Exceptional projections of self-affine sets: an introduction
Ian D. Morris
TL;DR
This paper addresses the problem of determining the Hausdorff dimension of projections of self-affine fractals and proves a sharp upper bound for projected attractors in terms of a projected affinity dimension $\text{dim}_{\mathsf{aff}}^Q \mathsf{A}$. The authors provide a self-contained Falconer-style proof of the upper bound and introduce the projected pressure $P_Q(\mathsf{A},s)$ to analyze when projections are exceptional, i.e., when $\text{dim}_{\mathsf{H}} QX < \text{dim}_{\mathsf{aff}} \mathsf{A}$. They then construct explicit, highly structured examples (via Kronecker products and split orthogonal groups) where large families of projections are exceptional, including cases where isotropic planes yield a dimension drop with orientation-dependent behavior.

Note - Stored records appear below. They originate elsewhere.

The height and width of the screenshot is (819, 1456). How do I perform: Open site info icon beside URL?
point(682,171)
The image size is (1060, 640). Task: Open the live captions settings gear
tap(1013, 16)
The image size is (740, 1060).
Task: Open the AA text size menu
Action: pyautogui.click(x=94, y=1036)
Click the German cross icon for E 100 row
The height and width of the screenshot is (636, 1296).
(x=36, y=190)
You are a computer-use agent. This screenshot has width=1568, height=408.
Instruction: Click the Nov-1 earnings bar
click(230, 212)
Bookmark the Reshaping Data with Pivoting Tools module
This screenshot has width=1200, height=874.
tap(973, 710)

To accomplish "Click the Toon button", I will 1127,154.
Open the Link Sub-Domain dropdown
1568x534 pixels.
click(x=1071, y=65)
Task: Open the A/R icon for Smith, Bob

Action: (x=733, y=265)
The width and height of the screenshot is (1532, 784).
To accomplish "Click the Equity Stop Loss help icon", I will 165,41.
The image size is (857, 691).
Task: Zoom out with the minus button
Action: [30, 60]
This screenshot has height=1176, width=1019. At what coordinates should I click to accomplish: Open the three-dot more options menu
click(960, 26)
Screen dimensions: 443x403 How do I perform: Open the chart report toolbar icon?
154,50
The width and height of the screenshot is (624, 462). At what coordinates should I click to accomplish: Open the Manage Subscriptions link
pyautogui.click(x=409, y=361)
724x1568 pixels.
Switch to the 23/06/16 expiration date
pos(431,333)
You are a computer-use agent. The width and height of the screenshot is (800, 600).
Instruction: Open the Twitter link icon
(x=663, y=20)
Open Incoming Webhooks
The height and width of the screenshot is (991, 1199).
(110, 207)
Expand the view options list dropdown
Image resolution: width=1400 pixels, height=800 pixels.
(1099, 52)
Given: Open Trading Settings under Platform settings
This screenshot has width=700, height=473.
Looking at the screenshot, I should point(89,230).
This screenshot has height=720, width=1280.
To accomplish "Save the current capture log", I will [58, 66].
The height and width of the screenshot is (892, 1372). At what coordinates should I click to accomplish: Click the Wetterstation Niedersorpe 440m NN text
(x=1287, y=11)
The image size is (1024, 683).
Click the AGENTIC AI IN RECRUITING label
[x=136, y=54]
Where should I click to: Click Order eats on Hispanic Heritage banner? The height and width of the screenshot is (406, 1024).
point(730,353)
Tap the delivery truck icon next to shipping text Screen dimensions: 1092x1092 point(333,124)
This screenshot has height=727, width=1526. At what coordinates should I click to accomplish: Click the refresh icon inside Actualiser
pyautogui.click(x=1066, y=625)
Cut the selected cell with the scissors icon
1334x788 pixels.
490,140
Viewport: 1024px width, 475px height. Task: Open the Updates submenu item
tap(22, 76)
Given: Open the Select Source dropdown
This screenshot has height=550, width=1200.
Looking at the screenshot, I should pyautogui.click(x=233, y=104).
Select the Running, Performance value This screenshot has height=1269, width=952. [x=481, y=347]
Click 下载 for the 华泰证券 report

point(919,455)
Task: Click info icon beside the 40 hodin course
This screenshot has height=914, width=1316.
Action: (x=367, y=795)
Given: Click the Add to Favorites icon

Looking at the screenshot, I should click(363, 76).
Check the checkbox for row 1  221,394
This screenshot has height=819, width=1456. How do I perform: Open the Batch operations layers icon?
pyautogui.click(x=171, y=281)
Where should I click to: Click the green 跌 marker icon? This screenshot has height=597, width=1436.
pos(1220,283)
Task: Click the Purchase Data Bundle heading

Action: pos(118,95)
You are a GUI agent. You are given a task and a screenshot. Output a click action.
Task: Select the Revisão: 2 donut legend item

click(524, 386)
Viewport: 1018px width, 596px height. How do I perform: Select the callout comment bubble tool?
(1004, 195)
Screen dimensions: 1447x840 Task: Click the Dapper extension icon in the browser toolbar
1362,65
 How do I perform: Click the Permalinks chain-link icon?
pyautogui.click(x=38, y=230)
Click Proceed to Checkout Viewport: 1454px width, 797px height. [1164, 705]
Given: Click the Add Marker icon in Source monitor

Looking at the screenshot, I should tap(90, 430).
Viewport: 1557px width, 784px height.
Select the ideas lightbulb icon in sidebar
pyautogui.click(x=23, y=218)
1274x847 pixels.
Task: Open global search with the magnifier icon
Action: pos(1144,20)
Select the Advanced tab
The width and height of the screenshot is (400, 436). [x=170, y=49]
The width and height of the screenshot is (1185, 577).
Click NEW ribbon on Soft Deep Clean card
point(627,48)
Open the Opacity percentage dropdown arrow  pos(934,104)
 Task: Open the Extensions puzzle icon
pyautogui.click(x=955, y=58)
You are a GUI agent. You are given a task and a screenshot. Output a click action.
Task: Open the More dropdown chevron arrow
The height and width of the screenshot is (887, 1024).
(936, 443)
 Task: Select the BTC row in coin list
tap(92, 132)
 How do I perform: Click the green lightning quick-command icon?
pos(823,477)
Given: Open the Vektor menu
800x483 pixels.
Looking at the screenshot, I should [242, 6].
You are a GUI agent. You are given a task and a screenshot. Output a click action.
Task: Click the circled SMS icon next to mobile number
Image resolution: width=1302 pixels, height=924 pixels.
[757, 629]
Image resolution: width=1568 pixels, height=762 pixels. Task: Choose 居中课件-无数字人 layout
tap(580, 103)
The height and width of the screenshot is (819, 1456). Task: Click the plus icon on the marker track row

These constructions show that exceptional projection sets can be rich and are not limited to simple subspace kernels, providing new insight into Marstrand-type theorems for self-affine sets. Overall, the work extends the dimension theory for self-affine sets to projected images, clarifies the role of projection-induced dimension drops, and supplies concrete methods to realize and study manifolds within exceptional projection sets.
Abstract
We describe some recent results on the dimensions of linear projections of self-affine fractals, focusing in particular on an upper bound for the dimension of the projected image. We give a self-contained treatment of this bound and illustrate it through explicit examples, in the process exhibiting some smooth submanifolds of the Grassmannian which can be contained in the exceptional set in Marstrand's theorem.